もう一度声をかけようと口を開いたとき、無感情なその目が、ふ、と自分を見た。
冷たく硬質なその眼差し。鏡のようにただこちらを映すだけのそれは、何もしていなくとも後ろめたくなるような非常に居心地の悪いものだった。全て見透かされているような気分になり、牧野は言い知れぬ不安に襲われ咄嗟に目をそらした。

「なあマキノ」

温度の無い声はただ低く響き、不気味な風となる。

「この村で祀られているものは何だ。お前は毎日何に祈りを捧げてる」

瞬間、ごうっと風が吹き抜ける。それと共に何かが己の背後から迫り追い抜いて行ったような気がして、ハッと牧野は顔をあげた。
大和は笑っていた。
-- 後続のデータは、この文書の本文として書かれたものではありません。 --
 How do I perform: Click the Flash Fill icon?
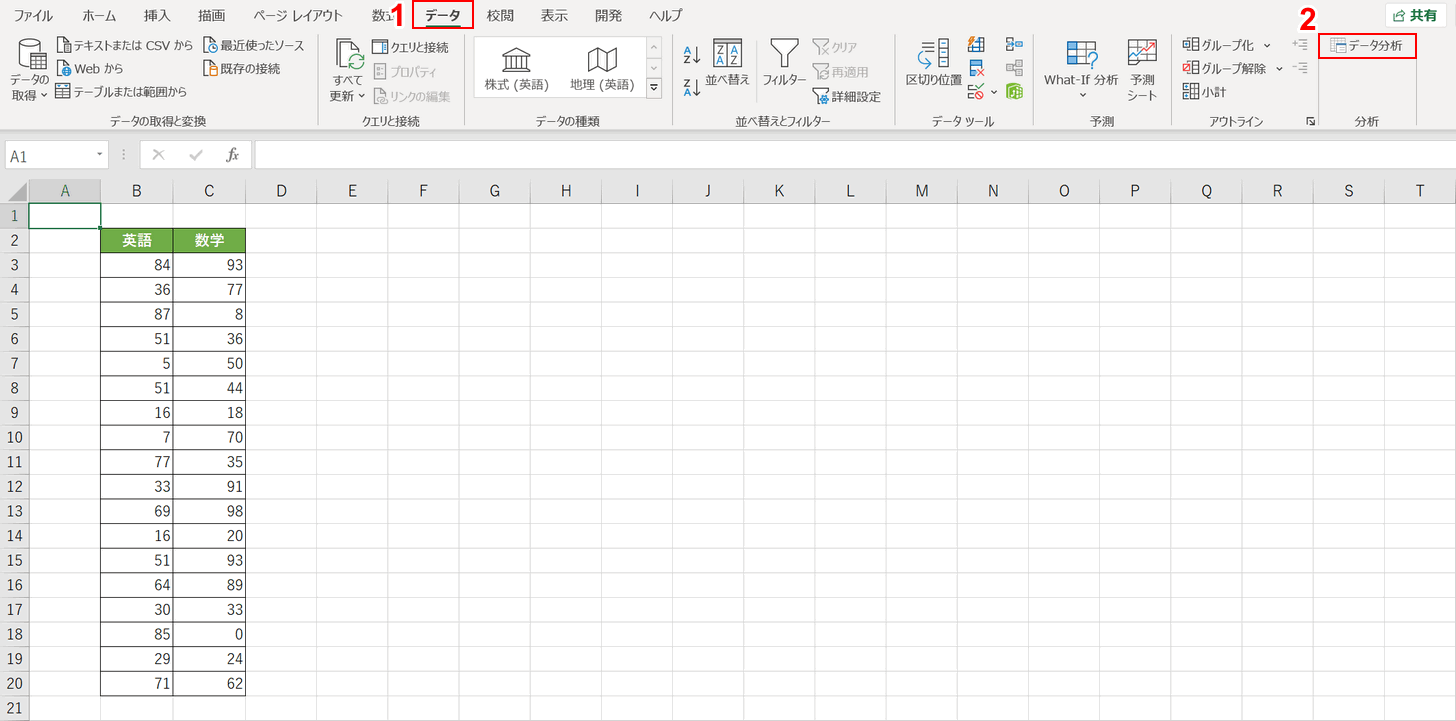[977, 45]
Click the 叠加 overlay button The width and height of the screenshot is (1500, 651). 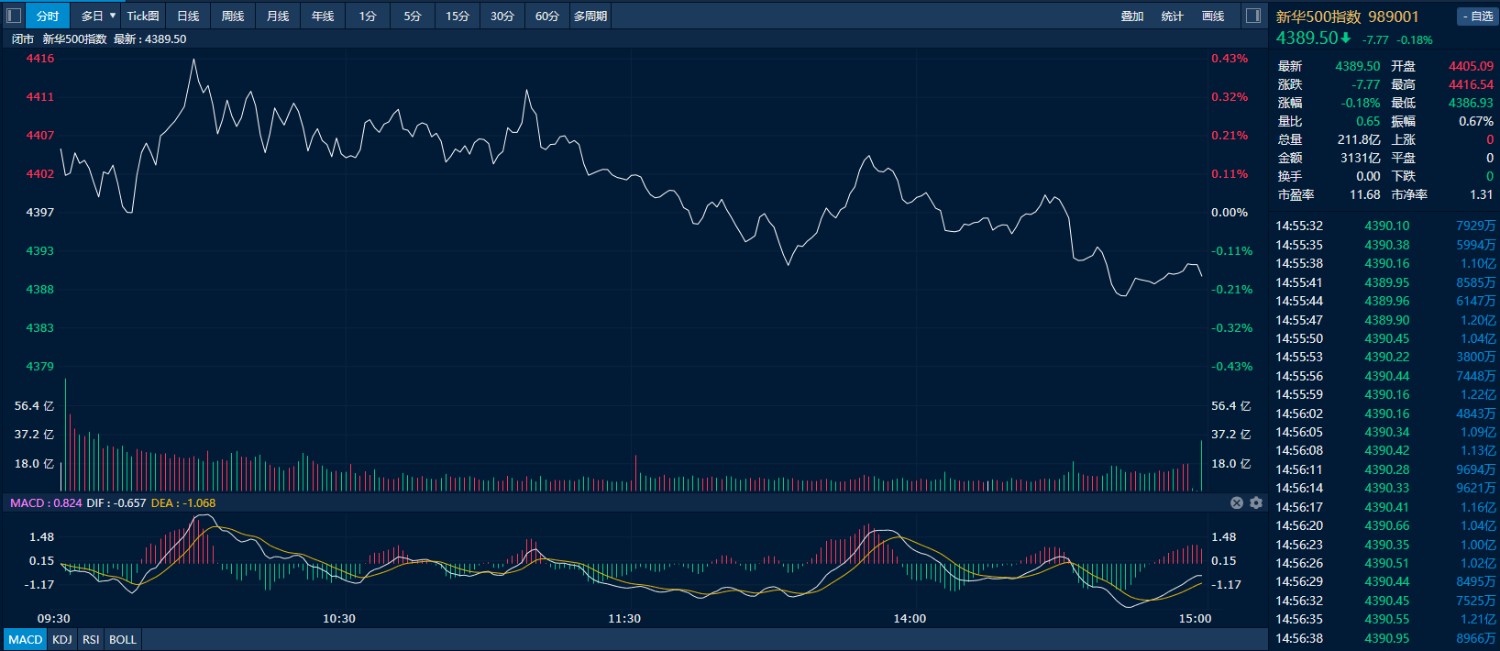click(1132, 16)
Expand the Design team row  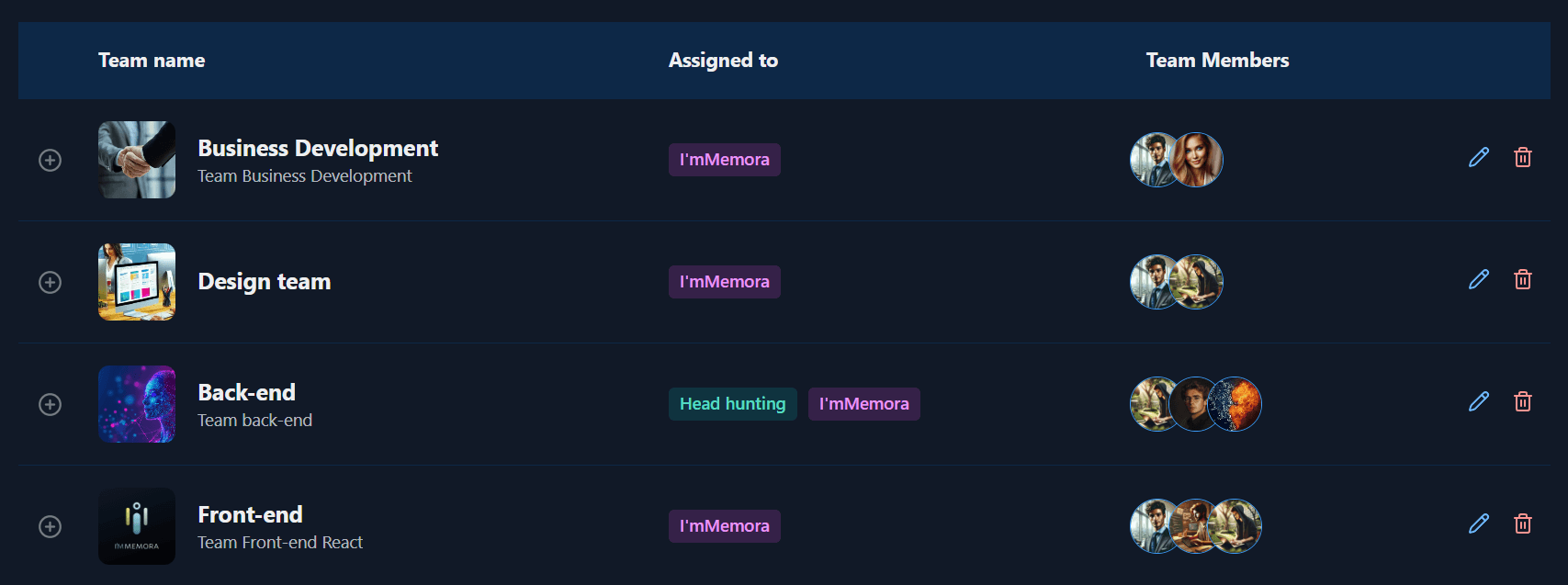pos(50,282)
楽園を壊した狡猾な蛇のような、禍々しい邪悪さすら感じさせる笑みを浮かべ、牧野の背後を見ている。

「出迎えが来たぜ、マキノ」

大和の視線の先、屋敷の前には使用人と思われる女性が佇んでいた。
颯爽と脇を通り抜け屋敷の方へ向かう大和に、先程のような得体の知れない不気味さはない。置いて行かれぬよう後を追いながら、牧野はようやっとゆっくり息を吐いた。

家を出る前に牧野があらかじめ電話で掛けていたからか、大和たちはすぐに屋敷内へ通された。
古めかしい屋敷内はどこか薄暗く、靄がかかっているようにも見える。先の見えぬ長い曲がりくねった廊下は迷路のようだ。目の前を歩く使用人を見失えばもう二度と屋敷から出られない。そうして屋敷に取り込まれるのだ―――。
ふ、と大和は息を吐き、己の妄想を小さく笑った。
それにしても本当に、ホラー小説の舞台のような家だ。あちこち襖だらけで、何処がどう繋がり何処が何の部屋なのかさっぱり分からない。気味の悪い家鳴りに、吹き込む風は呻き声のようですらある。ただ居るだけでもこんなに気が滅入るのだ、ここで暮らすだなんて病気にでもなってしまいそう。
半歩先を歩く牧野も、ぎぎぎ、と家の軋む音がする度に落ち着きなく視線を彷徨わせている。この屋敷にも何度か来たことがあると言っていたが、何度来ても慣れないし落ち着かない、とも零していた。

「どうぞ、こちらへ」

通された部屋は応接間なのだろう、大きな木の座卓と分厚い座布団が置かれている。床の間に飾られた日本画には赤い水に浸かるタツノオトシゴにも似た何かが描かれていた。



* * *



手洗い場へ行った帰り、真っ直ぐ応接間へ戻るのもつまらないと屋敷内をふらふらと歩いていた大和は、ふと誰かに呼ばれたような気がして振り返った。
目の前には重たそうな観音開きの戸。鍵穴があるし開かないかもしれないと思いながらも取手を握り、ぐ、と押せば、思いがけず戸は開いた。鬱蒼と緑が茂る中を長い渡り廊下が続き、離れへ通じている。

「(なんだ……?)」

廊下の向こう、離れの扉には頑丈そうな大きな錠前が付けられていた。まるで蔵にでも付けるようなソレに、大和は愉快そうに片眉を吊り上げる。たかだか離れにそんな厳ついものつけるなんて、そこに何かを隠していると大きな声で言っているようなものだ。
そうして「お待ちください」と些か慌てたような声が大和の背にかかったのは、渡り廊下の半ばまで来た時だった。

「どちらへ行かれるのですか」
「ああ、すいません、迷ってしまって」
「……そうでしたか、申し訳ありません。応接間はこちらになります」

どうぞ、と先導されてしまえばどうしようもない。離れの周囲をさっと見回し、大和は先を歩く使用人の後を追いかけた。